To start with, we recast the second-order system \eqref{eq:integ0} in first order form by adjoining an auxiliary one-form

\begin{align} \label{eq:omega} \omega_a \equiv \cd_a \ln \Omega \end{align}

which must satisfy the integrability condition

\begin{align} \label{eq:integomega} \cd_{[a}\omega_{b]} = 0 \,, \end{align}

by the commutativity of (torsion-free) covariant derivatives on a scalar field (i.e. the one-form $\omega$ is closed). In terms of this new one-form, Eq. \eqref{eq:integ0} becomes the first-order system of PDEs

\begin{align} \label{eq:integomega1} \cd_b \omega_a = P_{ab} & + \omega_a \omega_b - \frac{1}{2} g_{ab} g^{cd}\omega_c \omega_d \,. \end{align}

If we can solve \eqref{eq:integomega1} for $\omega_a$ which satisfies \eqref{eq:integomega}, and there is no topological obstruction (i.e. $\omega$ is not just closed but exact; a question in de Rham cohomology), then it can immediately be integrated up into a solution for $\ln\Omega.$

Now to find the integrability of this first-order system, let’s take a further derivative $\cd_c$ of Eq. \eqref{eq:integomega1} and antisymmetrize over the [cb] index pair. On the left-hand side, this gives a commutator of covariant derivatives, which means we can convert it into a curvature tensor. The price is that on the right-hand side, we will be taking derivatives of the $\omega$’s. But if solutions exist, then we can just reuse \eqref{eq:integomega1} to replace $\cd\omega$ with P and products of $\omega$ without derivatives. I encourage you to do these manipulations with xAct/xTensor, of course.

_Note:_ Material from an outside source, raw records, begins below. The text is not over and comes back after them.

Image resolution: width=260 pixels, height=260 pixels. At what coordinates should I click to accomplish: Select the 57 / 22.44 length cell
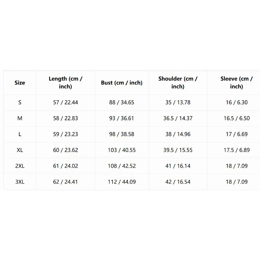(x=66, y=102)
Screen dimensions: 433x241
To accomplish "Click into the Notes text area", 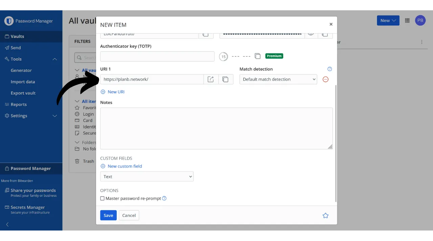I will 216,128.
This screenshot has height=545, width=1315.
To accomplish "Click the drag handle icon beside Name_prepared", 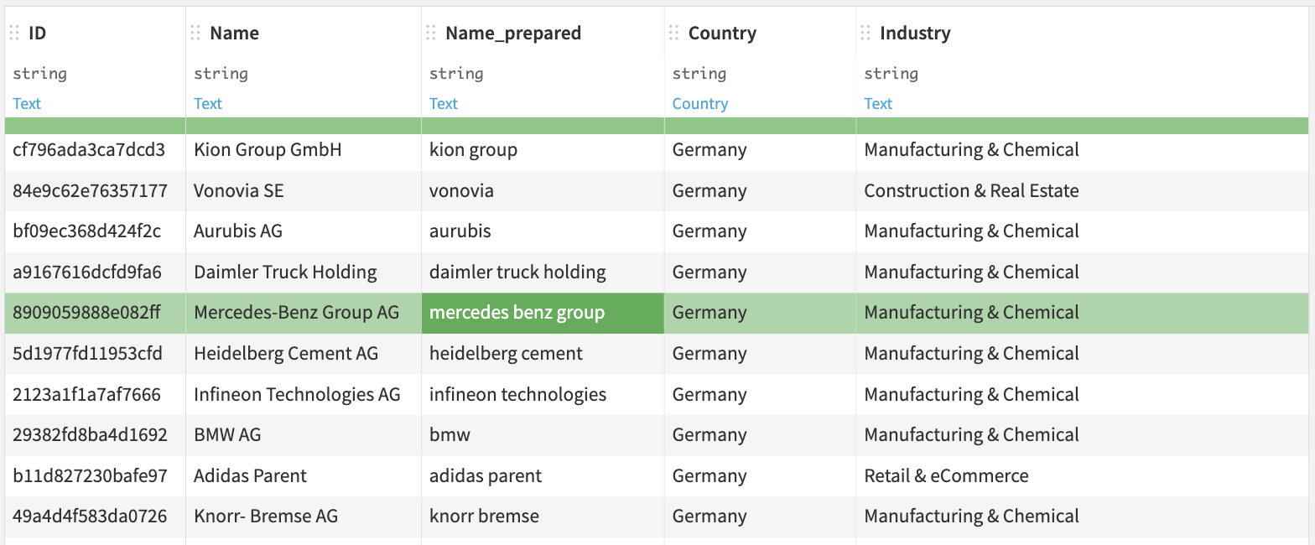I will click(x=431, y=33).
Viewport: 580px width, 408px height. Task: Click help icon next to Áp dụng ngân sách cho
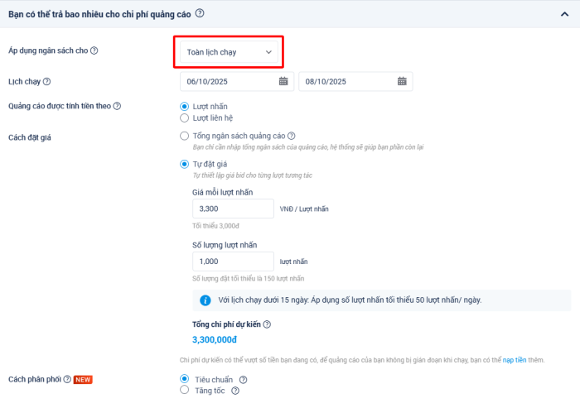click(94, 51)
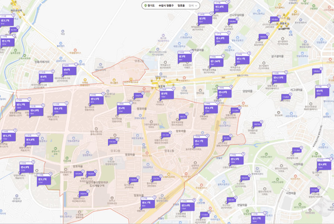Click the 영통역 subway station label
The width and height of the screenshot is (334, 224).
(283, 23)
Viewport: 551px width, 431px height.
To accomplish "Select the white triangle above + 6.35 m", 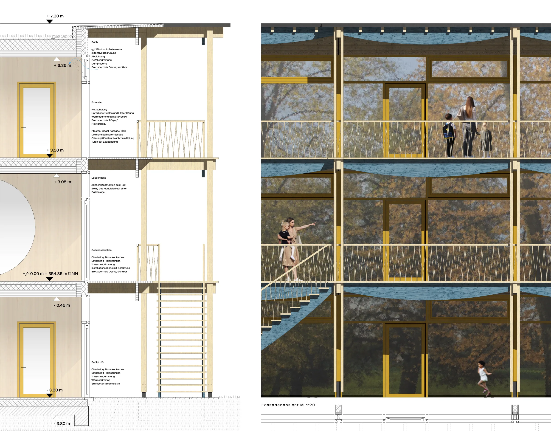I will [x=57, y=59].
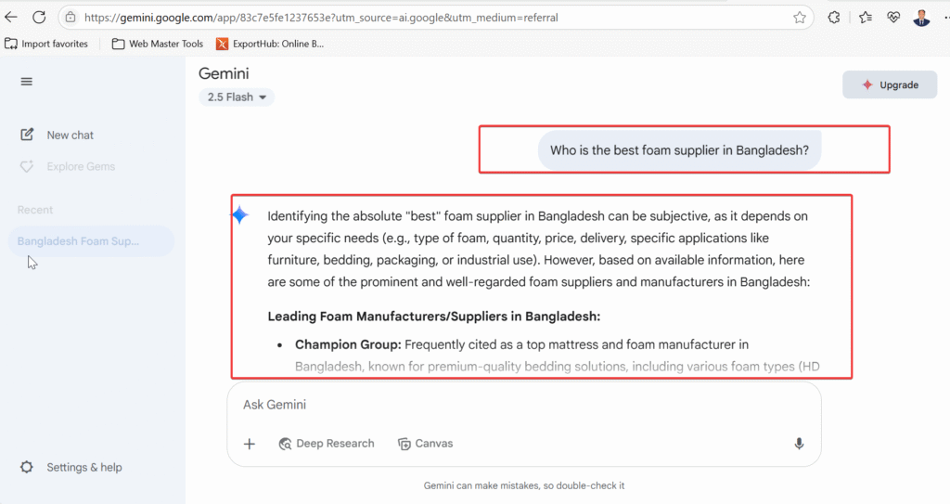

The resulting integrability condition is the amazingly simple

\begin{align} \label{eq:intCondWeyl} \boxed{C_{abc}{}^d\omega_d = 2\cd_{[a}P_{b]c}} \,. \end{align}

As an easy consequence, when the Weyl tensor vanishes, $g_{ab}$ is conformal to Ricci-flat (and indeed conformal to flat) if and only if $\cd_{[a}P_{b]c} = 0$. This result was already known to Schouten back in 1920,3 but I’m interested in the more general case when the Weyl tensor is non-vanishing.

So, we have succeeded in turning integrability of \eqref{eq:integ0} into an algebraic test. In words, this condition is: Treat the Weyl tensor as a linear map from $T^*M$ to $T^*M^{\otimes 3}$; then a necessary (but not yet sufficient) condition for \eqref{eq:integ0} to be integrable is that $\cd_{[a}P_{b]c}$ must be in the image of this linear map.

At this point I would be remiss in my duties if I neglected to tell you that $\cd_{[a}P_{b]c}$ has a perhaps more familiar expression. Start from the Bianchi identity $\cd_{[a}R_{bc]de}=0$ and decompose Riemann into the Weyl and Schouten tensors. After performing a contraction, we find the identity

\begin{align} \label{eq:divWeyl} \cd_d C_{abc}{}^d = (3-n)2\cd_{[a}P_{b]c} \,. \end{align}

So we can see that $\cd_{[a}P_{b]c}$ lives in the representation labeled by the Young diagram In fact you could have seen this from the index symmetries without knowing identity \eqref{eq:divWeyl}.

Thus it is at least algebraically possible for $\cd_{[a}P_{b]c}$ to live in the image of $C: T^*M \to T^*M^{\otimes 3}$. If it actually does (which is the real question) then there is a space of potential solutions $\omega_d$ (unique up to elements of the kernel of Weyl). We then need there to be a solution in this space which satisfies the integrability condition $\cd_{[a}\omega_{b]}=0$. If all of these conditions are satisfied, then the closed one-form $\omega$ exists; and if there is no topological obstruction, $\omega$ is also exact, so $\ln\Omega$ may be integrated up, and finally $\tilde{g}_{ab}$ can be found, which will be Ricci-flat.

1. J A Schouten, Über die konforme Abbildung n-dimensionaler Mannigfaltigkeiten mit quadratischer Maßbestimmung auf eine Mannigfaltigkeit mit euklidischer Maßbestimmung, Math Z (1921) 11: 58. Thanks to Uli Sperhake for helping me try to understand some of the German in this old paper!